AdaRec: Adaptive Recommendation with LLMs via Narrative Profiling and Dual-Channel Reasoning
This addresses the problem of personalized recommendation with minimal data for e-commerce users, representing a novel method rather than an incremental improvement.
The authors tackled the problem of adaptive personalized recommendation by proposing AdaRec, a few-shot in-context learning framework that uses large language models with narrative profiling and dual-channel reasoning, achieving up to 8% improvement over baselines in few-shot settings and 19% in zero-shot scenarios.
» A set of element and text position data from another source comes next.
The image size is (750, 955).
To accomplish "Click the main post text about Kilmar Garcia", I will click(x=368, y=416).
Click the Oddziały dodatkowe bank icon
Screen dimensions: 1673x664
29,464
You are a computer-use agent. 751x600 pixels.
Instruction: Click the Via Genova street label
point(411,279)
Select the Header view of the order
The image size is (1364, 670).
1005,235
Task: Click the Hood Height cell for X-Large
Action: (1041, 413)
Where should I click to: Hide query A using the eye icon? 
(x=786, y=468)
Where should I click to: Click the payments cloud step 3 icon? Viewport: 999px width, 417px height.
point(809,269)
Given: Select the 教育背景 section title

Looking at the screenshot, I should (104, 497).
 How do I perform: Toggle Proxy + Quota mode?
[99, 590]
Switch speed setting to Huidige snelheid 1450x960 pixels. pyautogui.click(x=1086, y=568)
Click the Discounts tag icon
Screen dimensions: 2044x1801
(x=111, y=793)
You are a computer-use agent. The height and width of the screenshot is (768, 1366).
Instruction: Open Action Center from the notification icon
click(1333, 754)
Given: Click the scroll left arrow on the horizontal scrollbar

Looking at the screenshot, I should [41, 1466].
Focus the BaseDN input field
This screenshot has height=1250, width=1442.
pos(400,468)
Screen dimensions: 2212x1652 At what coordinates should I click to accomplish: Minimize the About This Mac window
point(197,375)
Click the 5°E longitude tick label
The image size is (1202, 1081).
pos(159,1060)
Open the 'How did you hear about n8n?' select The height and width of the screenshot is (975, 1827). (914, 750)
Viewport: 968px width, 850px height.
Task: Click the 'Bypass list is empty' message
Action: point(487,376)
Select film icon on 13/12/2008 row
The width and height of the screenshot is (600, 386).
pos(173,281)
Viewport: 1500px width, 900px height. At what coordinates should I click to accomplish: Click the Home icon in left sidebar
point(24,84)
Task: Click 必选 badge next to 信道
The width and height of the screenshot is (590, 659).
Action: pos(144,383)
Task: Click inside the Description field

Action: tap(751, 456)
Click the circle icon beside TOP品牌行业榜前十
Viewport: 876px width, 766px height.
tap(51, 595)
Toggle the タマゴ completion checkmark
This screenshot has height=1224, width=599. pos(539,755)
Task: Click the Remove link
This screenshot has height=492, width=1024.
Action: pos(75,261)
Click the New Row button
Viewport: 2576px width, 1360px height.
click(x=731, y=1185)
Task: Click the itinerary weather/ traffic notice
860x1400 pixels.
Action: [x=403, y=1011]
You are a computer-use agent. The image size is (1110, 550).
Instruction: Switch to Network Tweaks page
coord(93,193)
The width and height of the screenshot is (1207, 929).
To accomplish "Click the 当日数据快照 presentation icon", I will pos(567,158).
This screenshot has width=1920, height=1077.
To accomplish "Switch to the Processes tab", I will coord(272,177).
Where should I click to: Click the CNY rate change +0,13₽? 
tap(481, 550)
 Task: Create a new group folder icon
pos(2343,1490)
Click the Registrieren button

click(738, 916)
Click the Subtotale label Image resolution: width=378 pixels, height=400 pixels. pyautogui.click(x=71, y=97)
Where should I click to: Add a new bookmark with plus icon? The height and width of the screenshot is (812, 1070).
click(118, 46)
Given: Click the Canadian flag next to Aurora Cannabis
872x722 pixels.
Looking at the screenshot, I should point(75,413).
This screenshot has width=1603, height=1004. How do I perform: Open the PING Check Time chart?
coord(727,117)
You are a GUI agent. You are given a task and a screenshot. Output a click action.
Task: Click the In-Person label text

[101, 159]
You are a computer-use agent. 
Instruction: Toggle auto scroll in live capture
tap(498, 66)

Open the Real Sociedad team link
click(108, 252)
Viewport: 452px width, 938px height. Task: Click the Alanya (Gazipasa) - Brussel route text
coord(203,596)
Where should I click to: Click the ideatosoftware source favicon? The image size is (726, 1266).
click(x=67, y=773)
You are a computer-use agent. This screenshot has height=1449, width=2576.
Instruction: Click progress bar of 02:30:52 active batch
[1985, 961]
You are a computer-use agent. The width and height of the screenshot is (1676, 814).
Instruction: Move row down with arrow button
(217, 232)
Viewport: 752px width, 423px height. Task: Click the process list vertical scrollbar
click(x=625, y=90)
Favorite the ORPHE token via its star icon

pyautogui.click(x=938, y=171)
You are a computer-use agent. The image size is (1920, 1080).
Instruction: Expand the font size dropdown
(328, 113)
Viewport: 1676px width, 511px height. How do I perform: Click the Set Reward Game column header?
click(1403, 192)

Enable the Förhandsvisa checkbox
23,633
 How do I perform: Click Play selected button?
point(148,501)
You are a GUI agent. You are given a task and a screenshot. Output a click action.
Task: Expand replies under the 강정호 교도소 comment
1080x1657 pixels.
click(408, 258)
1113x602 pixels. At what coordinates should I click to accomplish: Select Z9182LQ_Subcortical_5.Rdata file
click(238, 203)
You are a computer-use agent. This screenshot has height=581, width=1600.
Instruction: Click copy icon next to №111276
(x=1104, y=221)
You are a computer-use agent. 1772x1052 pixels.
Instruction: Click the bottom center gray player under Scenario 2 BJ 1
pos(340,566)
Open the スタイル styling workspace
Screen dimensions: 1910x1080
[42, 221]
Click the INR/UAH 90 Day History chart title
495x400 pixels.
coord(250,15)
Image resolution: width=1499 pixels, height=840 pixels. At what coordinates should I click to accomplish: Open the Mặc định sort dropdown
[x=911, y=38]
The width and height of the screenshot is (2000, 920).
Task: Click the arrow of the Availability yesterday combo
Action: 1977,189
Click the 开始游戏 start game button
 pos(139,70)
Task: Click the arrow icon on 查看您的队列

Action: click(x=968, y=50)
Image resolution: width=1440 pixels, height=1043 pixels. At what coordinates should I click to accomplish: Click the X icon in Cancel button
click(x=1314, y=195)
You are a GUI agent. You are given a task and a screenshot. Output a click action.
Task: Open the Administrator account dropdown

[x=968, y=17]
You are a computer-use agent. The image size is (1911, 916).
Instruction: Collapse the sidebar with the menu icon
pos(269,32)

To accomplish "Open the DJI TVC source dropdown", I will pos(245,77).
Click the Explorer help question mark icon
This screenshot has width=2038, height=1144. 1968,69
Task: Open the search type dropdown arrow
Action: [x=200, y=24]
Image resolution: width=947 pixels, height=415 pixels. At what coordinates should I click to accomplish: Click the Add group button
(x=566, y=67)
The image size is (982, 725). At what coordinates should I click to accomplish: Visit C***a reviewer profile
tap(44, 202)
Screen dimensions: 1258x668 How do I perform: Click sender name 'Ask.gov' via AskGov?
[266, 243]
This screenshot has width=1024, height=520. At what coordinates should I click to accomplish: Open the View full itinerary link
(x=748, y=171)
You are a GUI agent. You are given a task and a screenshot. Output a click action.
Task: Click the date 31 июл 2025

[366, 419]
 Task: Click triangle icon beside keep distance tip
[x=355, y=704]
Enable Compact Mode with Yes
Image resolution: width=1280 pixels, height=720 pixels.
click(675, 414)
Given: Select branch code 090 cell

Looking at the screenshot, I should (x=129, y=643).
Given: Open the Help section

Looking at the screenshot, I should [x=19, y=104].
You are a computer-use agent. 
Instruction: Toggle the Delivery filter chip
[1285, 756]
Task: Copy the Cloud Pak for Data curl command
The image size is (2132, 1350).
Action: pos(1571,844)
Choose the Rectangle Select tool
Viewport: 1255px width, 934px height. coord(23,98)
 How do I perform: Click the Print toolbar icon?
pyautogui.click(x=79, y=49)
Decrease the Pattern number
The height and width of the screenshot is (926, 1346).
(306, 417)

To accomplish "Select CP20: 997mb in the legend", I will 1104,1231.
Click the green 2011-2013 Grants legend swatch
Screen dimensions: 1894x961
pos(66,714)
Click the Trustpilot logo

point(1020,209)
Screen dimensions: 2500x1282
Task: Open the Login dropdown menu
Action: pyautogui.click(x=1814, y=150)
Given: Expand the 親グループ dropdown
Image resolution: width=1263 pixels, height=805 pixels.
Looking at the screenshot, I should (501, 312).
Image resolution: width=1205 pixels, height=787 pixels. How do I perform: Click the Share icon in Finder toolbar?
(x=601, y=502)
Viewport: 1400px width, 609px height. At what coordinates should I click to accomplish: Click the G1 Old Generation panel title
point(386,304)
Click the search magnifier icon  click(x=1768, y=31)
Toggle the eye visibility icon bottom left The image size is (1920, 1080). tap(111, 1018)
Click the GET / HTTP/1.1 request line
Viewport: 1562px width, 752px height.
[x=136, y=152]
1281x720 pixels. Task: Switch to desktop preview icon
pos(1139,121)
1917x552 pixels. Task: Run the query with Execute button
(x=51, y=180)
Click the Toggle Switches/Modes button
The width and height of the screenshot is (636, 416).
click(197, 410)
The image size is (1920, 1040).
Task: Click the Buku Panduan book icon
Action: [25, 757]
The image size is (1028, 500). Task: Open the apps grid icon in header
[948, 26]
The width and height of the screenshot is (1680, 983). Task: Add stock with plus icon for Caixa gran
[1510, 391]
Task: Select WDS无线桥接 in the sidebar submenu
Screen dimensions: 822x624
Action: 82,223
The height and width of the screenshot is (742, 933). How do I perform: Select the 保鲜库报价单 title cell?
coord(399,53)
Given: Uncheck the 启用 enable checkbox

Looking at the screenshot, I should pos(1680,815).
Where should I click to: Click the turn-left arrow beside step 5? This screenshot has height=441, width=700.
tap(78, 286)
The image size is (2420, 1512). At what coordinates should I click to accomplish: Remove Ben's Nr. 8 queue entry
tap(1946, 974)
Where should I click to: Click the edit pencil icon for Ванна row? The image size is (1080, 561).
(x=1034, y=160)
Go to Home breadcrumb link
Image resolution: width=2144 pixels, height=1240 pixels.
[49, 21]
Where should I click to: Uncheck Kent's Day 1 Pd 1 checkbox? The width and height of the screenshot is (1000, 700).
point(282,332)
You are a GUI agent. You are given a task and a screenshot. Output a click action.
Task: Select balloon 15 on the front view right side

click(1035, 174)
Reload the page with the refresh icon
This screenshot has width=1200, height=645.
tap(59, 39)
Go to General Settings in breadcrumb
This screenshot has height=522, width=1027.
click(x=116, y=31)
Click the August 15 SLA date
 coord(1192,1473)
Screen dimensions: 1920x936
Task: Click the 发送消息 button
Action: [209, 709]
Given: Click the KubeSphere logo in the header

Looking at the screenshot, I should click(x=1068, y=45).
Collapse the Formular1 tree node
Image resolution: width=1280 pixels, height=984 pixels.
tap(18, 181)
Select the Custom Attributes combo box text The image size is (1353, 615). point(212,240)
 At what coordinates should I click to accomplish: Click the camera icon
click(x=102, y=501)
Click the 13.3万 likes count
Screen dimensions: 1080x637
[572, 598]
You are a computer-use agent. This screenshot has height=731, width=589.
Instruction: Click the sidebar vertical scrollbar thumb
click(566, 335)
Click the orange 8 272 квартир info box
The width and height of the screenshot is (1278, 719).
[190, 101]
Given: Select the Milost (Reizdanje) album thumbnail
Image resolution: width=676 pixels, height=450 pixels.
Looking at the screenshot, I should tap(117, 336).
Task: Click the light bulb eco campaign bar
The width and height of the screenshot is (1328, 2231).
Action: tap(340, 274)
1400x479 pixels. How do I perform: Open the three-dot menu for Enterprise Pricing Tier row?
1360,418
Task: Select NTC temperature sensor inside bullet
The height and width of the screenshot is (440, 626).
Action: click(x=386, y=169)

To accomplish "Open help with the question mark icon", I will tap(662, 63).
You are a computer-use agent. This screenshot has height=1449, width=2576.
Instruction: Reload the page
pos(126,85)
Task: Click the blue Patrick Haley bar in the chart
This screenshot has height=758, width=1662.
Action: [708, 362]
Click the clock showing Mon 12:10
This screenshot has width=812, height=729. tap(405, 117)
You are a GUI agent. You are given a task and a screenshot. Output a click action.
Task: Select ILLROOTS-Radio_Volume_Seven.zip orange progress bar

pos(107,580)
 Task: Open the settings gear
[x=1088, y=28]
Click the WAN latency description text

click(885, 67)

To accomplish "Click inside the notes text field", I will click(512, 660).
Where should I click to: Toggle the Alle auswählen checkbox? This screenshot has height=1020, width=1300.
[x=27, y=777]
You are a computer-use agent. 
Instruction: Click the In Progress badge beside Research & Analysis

We propose AdaRec, a few-shot in-context learning framework that leverages large language models for an adaptive personalized recommendation. AdaRec introduces narrative profiling, transforming user-item interactions into natural language representations to enable unified task handling and enhance human readability. Centered on a bivariate reasoning paradigm, AdaRec employs a dual-channel architecture that integrates horizontal behavioral alignment, discovering peer-driven patterns, with vertical causal attribution, highlighting decisive factors behind user preferences. Unlike existing LLM-based approaches, AdaRec eliminates manual feature engineering through semantic representations and supports rapid cross-task adaptation with minimal supervision. Experiments on real ecommerce datasets demonstrate that AdaRec outperforms both machine learning models and LLM-based baselines by up to eight percent in few-shot settings. In zero-shot scenarios, it achieves up to a nineteen percent improvement over expert-crafted profiling, showing effectiveness for long-tail personalization with minimal interaction data. Furthermore, lightweight fine-tuning on synthetic data generated by AdaRec matches the performance of fully fine-tuned models, highlighting its efficiency and generalization across diverse tasks.